**Task to carry out**: Range to output from the entries below: the line containing "Click the MovAvg 20=2.2919 indicator label" through the line containing "This screenshot has width=952, height=1247.". Set it down exactly, ends included, nothing else.

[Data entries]
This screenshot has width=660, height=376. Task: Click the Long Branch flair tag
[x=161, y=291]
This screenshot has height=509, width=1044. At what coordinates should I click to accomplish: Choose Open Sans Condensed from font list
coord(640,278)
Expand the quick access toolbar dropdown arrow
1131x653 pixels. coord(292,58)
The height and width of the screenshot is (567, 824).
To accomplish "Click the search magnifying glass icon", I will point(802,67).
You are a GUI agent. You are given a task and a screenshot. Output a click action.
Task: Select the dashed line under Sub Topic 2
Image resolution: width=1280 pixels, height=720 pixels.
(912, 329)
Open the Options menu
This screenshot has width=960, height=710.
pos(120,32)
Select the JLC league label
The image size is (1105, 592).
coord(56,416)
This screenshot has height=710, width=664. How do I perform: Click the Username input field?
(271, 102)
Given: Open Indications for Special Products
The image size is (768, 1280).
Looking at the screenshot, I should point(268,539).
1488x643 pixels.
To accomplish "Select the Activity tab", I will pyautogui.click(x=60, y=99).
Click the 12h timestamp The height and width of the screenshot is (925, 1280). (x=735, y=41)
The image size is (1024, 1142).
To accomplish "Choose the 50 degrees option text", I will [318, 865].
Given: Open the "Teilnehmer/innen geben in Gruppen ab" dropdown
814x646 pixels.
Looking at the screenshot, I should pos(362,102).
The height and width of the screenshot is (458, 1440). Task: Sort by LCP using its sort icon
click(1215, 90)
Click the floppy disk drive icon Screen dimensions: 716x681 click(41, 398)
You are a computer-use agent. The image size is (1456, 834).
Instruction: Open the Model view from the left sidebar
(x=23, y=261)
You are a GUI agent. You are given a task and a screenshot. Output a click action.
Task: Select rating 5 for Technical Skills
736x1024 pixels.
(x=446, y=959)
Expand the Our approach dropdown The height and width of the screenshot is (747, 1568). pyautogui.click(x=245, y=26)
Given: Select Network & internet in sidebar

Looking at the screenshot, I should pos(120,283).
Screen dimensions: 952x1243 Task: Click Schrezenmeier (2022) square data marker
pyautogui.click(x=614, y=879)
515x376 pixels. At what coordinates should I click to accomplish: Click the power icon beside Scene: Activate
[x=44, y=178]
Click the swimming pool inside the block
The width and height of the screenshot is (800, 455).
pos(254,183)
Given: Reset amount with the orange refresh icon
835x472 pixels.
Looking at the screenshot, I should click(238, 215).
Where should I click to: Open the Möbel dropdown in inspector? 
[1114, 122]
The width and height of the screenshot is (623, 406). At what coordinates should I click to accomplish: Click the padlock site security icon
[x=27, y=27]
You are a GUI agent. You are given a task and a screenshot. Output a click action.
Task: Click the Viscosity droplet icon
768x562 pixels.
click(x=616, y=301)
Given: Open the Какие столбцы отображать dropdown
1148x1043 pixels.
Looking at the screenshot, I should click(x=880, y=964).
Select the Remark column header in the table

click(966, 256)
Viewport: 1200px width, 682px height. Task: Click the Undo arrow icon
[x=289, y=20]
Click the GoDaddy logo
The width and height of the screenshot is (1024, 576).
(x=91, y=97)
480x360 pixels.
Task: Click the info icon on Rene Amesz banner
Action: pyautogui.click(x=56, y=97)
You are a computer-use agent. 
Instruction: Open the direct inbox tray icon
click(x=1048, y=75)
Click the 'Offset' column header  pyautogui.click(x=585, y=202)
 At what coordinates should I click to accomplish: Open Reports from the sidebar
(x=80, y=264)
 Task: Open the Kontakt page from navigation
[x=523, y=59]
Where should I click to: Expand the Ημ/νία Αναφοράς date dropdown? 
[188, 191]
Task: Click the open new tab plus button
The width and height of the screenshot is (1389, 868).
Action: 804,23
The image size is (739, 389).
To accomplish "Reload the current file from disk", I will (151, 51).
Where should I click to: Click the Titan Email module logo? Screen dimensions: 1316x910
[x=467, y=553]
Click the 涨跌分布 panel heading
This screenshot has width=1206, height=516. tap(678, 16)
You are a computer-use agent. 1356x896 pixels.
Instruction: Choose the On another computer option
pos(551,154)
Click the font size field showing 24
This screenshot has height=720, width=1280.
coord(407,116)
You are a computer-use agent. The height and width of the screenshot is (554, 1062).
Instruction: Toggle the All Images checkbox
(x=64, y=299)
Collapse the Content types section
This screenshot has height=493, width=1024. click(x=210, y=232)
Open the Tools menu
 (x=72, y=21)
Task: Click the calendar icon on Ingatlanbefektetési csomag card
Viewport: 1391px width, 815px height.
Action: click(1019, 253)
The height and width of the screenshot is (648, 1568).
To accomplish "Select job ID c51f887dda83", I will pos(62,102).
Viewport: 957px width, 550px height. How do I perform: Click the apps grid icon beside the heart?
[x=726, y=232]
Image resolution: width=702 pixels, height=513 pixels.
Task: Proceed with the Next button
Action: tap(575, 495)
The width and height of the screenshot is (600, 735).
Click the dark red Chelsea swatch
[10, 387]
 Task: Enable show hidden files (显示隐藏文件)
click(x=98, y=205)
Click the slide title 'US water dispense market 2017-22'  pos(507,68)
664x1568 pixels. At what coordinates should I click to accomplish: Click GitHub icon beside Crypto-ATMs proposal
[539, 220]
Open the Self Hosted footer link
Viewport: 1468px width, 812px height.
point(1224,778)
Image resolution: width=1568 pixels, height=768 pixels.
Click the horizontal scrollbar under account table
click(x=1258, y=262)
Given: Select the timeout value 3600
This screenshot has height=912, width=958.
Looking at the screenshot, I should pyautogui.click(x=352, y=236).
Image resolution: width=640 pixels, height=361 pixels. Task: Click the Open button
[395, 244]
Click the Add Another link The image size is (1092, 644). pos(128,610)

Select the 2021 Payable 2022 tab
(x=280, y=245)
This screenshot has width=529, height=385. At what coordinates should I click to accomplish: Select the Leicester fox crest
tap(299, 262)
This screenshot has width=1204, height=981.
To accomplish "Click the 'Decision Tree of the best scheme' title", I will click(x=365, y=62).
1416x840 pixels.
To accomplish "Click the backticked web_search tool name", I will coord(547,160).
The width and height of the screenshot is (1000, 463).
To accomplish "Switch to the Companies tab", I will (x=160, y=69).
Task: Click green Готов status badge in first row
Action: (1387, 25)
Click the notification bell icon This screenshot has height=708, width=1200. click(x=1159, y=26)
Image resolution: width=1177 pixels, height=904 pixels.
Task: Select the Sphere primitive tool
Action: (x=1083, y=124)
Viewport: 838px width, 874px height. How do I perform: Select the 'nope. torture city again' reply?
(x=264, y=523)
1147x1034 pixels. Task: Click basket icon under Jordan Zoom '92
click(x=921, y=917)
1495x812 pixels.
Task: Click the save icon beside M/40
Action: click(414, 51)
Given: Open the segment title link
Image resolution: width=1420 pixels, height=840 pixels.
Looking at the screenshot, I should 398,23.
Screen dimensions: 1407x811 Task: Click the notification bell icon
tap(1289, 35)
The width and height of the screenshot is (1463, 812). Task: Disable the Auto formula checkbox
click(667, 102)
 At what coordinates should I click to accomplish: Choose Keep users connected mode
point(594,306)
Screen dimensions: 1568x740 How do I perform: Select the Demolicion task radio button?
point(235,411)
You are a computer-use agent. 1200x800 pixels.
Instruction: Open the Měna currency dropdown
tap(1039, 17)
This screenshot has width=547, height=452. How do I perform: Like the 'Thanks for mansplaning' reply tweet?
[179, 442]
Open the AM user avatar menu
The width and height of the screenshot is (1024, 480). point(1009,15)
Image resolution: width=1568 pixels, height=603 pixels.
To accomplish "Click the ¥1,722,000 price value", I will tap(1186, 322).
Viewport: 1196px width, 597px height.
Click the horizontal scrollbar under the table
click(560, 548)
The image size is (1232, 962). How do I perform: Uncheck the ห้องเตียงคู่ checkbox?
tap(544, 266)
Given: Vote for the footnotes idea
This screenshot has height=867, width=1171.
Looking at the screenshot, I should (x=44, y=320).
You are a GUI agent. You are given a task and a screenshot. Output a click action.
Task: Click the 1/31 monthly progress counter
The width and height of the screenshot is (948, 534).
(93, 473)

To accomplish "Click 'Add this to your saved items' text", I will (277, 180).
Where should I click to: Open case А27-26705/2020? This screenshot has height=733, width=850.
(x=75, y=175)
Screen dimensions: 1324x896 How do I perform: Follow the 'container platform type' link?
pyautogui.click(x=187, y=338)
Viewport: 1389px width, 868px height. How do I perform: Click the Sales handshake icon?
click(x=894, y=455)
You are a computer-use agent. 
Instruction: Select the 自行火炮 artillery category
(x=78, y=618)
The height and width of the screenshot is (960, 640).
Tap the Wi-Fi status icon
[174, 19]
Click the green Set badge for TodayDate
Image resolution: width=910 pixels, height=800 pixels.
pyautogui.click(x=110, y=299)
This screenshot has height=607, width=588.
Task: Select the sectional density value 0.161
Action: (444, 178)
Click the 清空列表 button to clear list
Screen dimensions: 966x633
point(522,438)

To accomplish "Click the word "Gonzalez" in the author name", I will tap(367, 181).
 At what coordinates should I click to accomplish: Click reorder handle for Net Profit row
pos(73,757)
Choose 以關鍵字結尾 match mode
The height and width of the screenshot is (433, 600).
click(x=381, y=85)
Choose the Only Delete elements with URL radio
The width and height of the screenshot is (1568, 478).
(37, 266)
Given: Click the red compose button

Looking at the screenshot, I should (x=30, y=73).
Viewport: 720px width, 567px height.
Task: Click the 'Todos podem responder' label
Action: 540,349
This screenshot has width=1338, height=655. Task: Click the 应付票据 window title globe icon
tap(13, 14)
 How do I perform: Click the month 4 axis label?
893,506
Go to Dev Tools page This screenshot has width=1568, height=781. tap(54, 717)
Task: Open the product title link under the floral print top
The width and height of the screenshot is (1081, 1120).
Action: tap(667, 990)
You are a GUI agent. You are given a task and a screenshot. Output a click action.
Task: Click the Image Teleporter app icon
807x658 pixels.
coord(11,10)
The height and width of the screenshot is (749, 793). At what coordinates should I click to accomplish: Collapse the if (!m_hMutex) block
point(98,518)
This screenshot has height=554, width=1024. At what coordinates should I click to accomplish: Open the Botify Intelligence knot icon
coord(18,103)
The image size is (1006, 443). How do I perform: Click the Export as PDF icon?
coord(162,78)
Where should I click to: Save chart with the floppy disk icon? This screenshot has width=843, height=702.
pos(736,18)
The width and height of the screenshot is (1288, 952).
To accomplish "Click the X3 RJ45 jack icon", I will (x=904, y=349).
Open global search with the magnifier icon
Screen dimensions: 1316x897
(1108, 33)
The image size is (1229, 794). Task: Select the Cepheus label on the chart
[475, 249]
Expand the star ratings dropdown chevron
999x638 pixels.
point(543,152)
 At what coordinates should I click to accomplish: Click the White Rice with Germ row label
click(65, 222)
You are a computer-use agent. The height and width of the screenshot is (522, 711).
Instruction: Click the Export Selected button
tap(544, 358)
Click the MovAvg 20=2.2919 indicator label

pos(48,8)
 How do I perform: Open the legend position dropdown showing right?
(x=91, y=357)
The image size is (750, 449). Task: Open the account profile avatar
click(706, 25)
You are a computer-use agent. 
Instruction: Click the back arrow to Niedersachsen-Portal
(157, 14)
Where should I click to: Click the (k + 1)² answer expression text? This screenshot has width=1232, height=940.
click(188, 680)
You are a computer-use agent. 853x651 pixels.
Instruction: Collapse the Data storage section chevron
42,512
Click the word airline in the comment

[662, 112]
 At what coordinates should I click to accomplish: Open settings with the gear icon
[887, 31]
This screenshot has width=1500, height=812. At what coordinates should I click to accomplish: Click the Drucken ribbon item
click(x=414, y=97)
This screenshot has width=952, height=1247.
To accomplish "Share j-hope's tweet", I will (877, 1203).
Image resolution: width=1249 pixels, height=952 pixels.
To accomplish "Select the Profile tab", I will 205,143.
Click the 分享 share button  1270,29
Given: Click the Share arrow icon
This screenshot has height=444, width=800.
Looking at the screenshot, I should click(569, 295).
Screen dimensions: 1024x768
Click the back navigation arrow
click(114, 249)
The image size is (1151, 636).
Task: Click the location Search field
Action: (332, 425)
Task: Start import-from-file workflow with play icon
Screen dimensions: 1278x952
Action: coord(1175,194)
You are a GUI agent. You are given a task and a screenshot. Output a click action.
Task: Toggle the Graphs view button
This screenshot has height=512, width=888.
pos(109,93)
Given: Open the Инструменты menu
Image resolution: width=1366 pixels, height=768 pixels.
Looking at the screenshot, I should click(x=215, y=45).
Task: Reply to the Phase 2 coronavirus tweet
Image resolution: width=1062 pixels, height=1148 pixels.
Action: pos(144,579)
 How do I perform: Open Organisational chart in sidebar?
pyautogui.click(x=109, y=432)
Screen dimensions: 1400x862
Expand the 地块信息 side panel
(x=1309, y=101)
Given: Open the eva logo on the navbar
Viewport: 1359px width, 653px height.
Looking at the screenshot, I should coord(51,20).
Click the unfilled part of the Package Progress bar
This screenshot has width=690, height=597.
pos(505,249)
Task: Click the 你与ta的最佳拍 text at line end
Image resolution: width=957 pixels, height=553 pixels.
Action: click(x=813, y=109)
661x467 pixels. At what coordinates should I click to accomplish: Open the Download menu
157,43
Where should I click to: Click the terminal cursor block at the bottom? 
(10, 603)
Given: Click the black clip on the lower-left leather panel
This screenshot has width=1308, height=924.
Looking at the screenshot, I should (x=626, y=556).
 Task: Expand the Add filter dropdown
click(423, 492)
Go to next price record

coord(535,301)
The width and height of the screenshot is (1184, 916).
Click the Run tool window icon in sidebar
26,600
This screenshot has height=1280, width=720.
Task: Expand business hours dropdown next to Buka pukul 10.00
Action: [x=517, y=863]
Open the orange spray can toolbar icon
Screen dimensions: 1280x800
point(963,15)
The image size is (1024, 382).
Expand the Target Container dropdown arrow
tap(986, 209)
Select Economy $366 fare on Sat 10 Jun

**The answer**:
Click the MovAvg 20=2.2919 indicator label

pos(48,8)
 How do I perform: Open the legend position dropdown showing right?
(x=91, y=357)
The image size is (750, 449). Task: Open the account profile avatar
click(706, 25)
You are a computer-use agent. 
Instruction: Click the back arrow to Niedersachsen-Portal
(157, 14)
Where should I click to: Click the (k + 1)² answer expression text? This screenshot has width=1232, height=940.
click(188, 680)
You are a computer-use agent. 853x651 pixels.
Instruction: Collapse the Data storage section chevron
42,512
Click the word airline in the comment

[662, 112]
 At what coordinates should I click to accomplish: Open settings with the gear icon
[887, 31]
This screenshot has width=1500, height=812. At what coordinates should I click to accomplish: Click the Drucken ribbon item
click(x=414, y=97)
This screenshot has width=952, height=1247.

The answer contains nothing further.